Task instructions: Return exactly the lines of the records below, starting at the line that contains "People (123, 139)" and ending at the line that contains "Careers (608, 1091)", with both of those lines kept.

Working data:

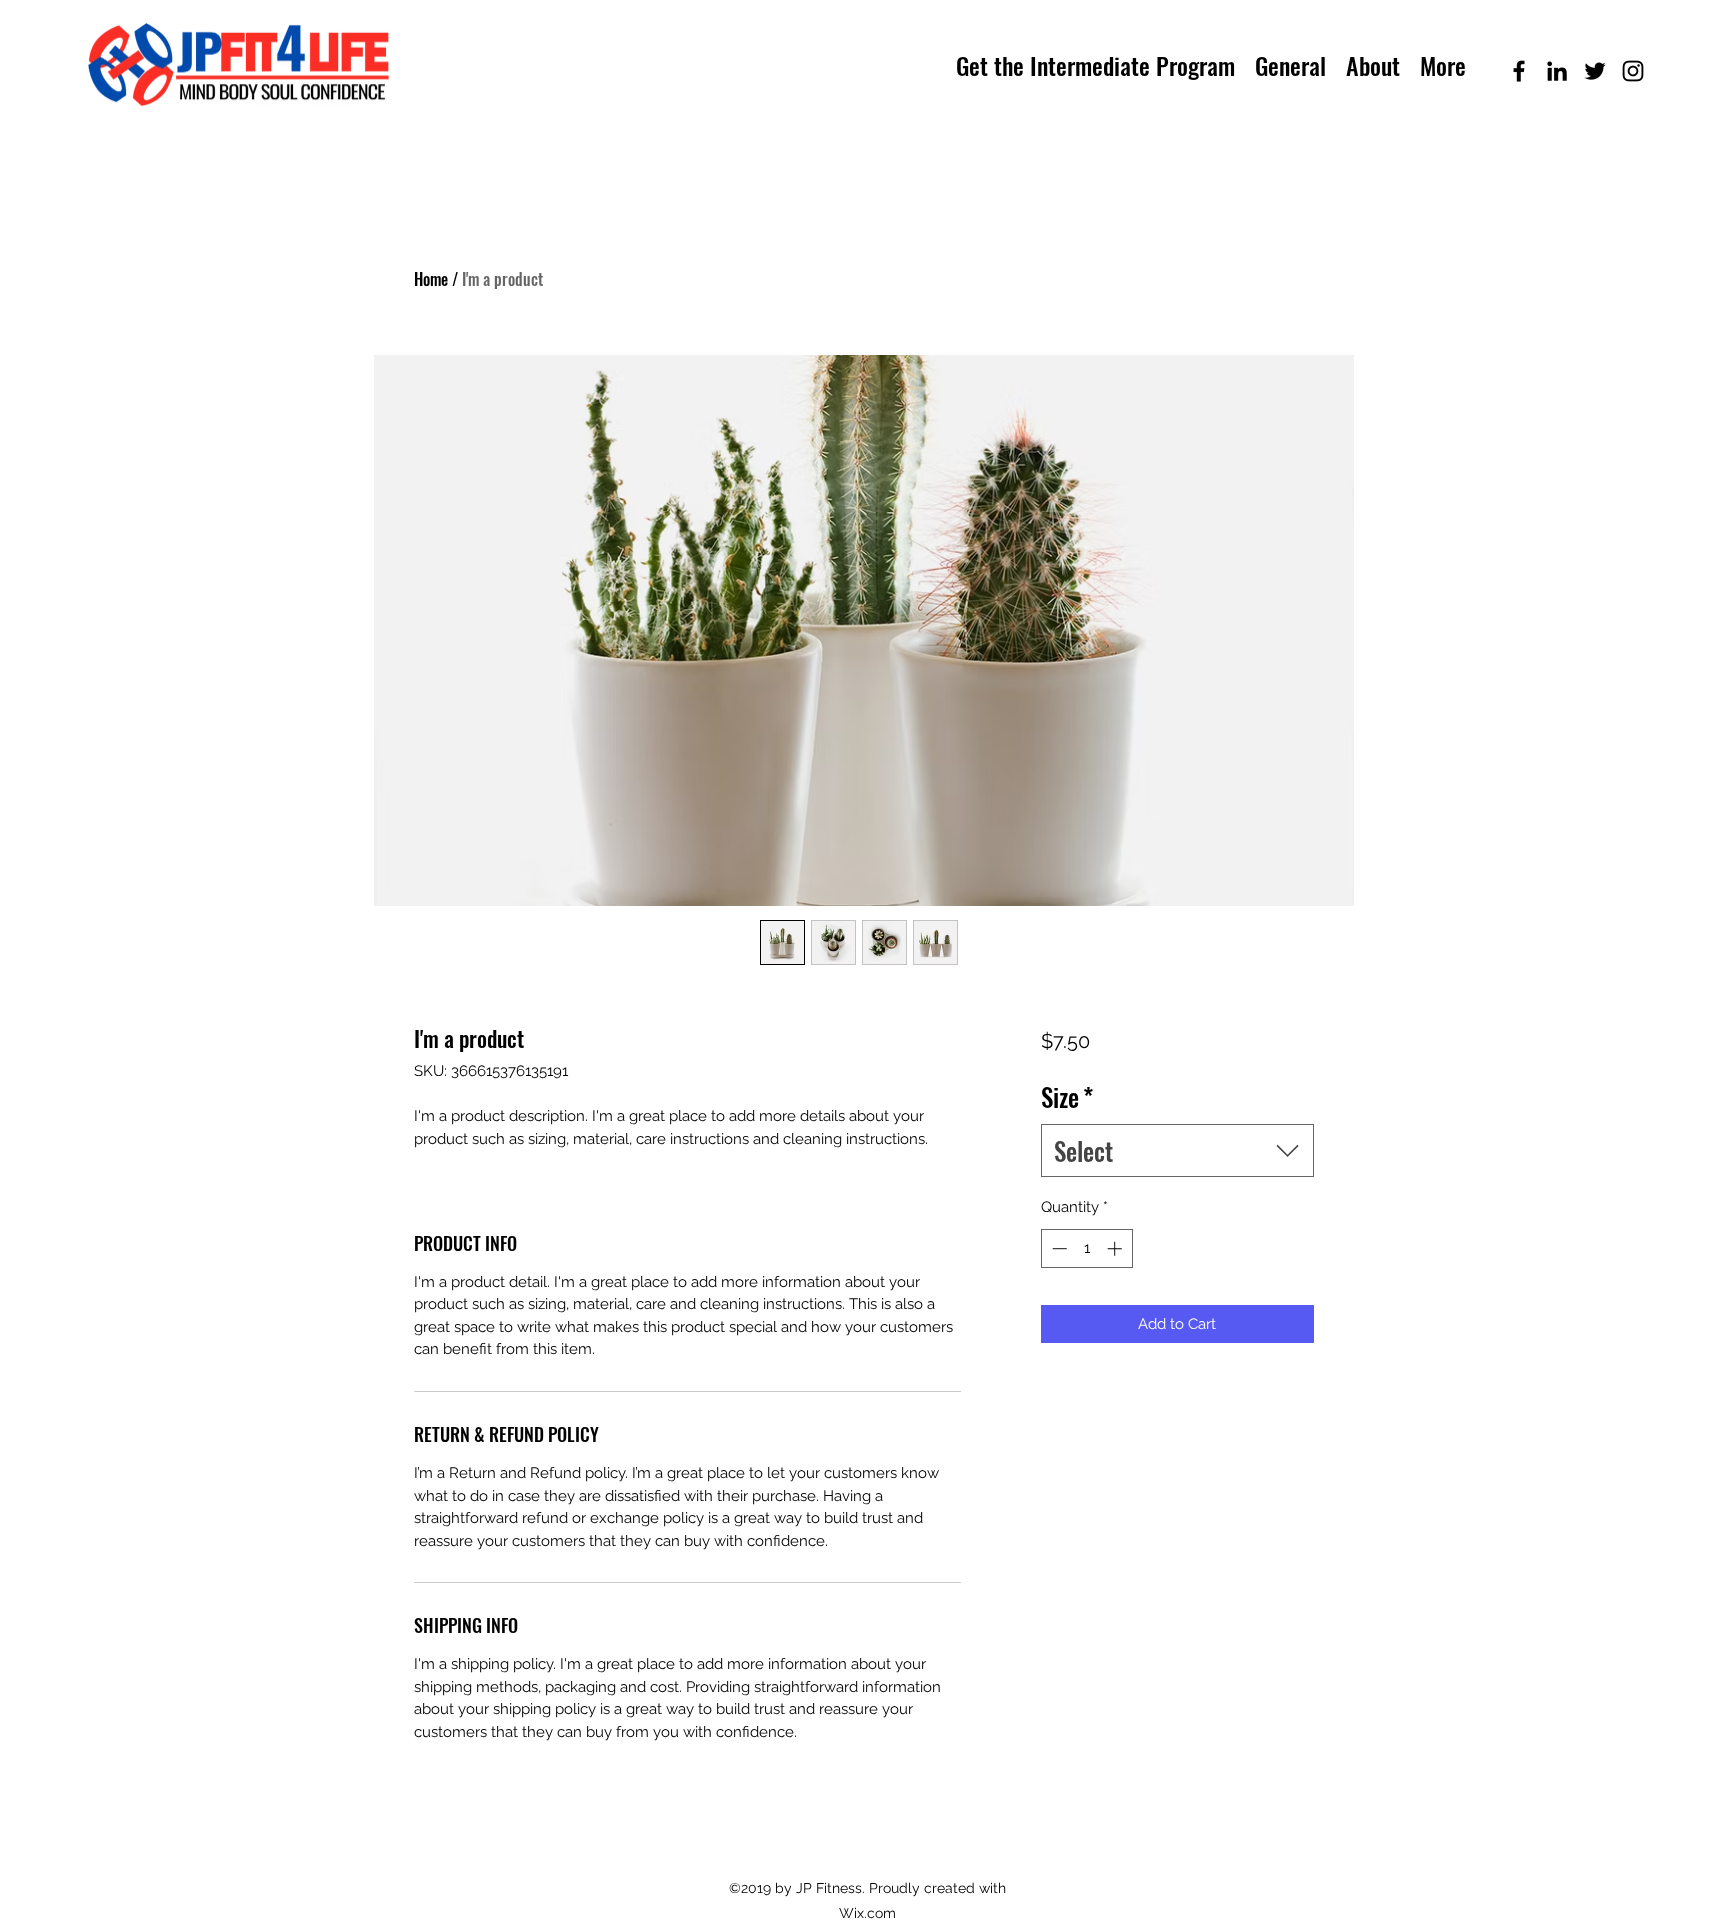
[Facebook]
--
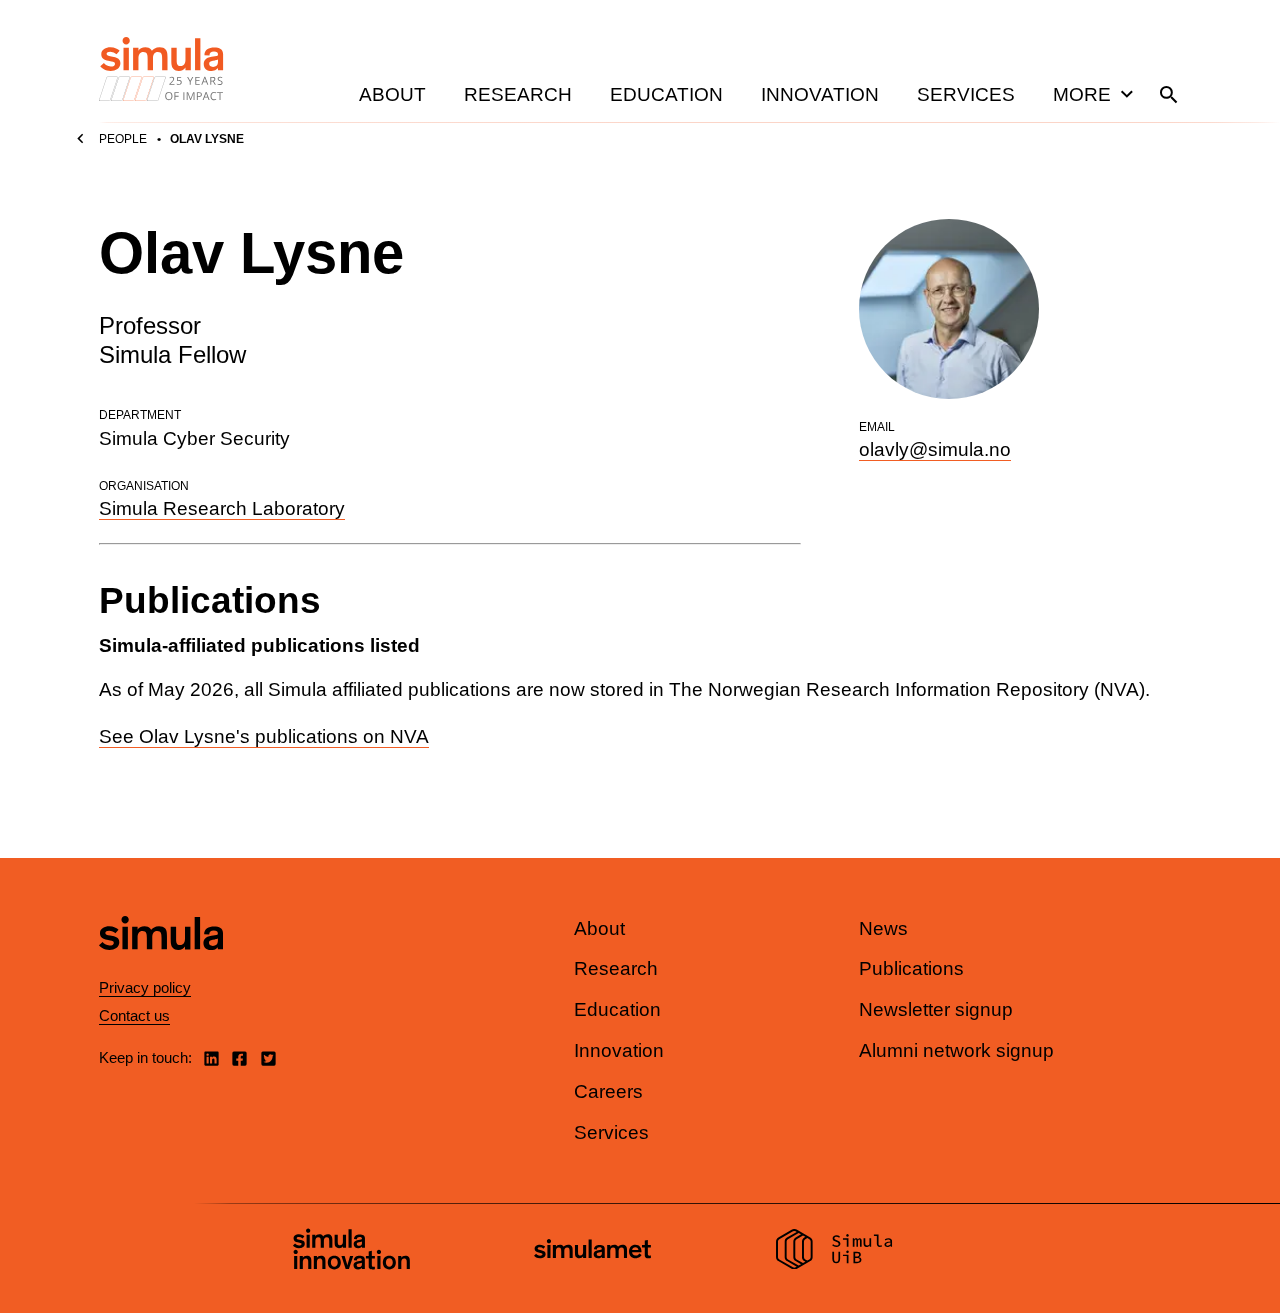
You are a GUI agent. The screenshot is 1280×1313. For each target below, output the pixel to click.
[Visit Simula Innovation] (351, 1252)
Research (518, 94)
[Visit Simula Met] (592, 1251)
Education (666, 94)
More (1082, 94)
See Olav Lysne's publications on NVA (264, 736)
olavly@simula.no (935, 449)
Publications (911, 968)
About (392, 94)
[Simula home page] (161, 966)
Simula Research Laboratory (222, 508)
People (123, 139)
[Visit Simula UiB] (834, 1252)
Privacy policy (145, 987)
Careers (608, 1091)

Task solution:
People (123, 139)
[Visit Simula UiB] (834, 1252)
Privacy policy (145, 987)
Careers (608, 1091)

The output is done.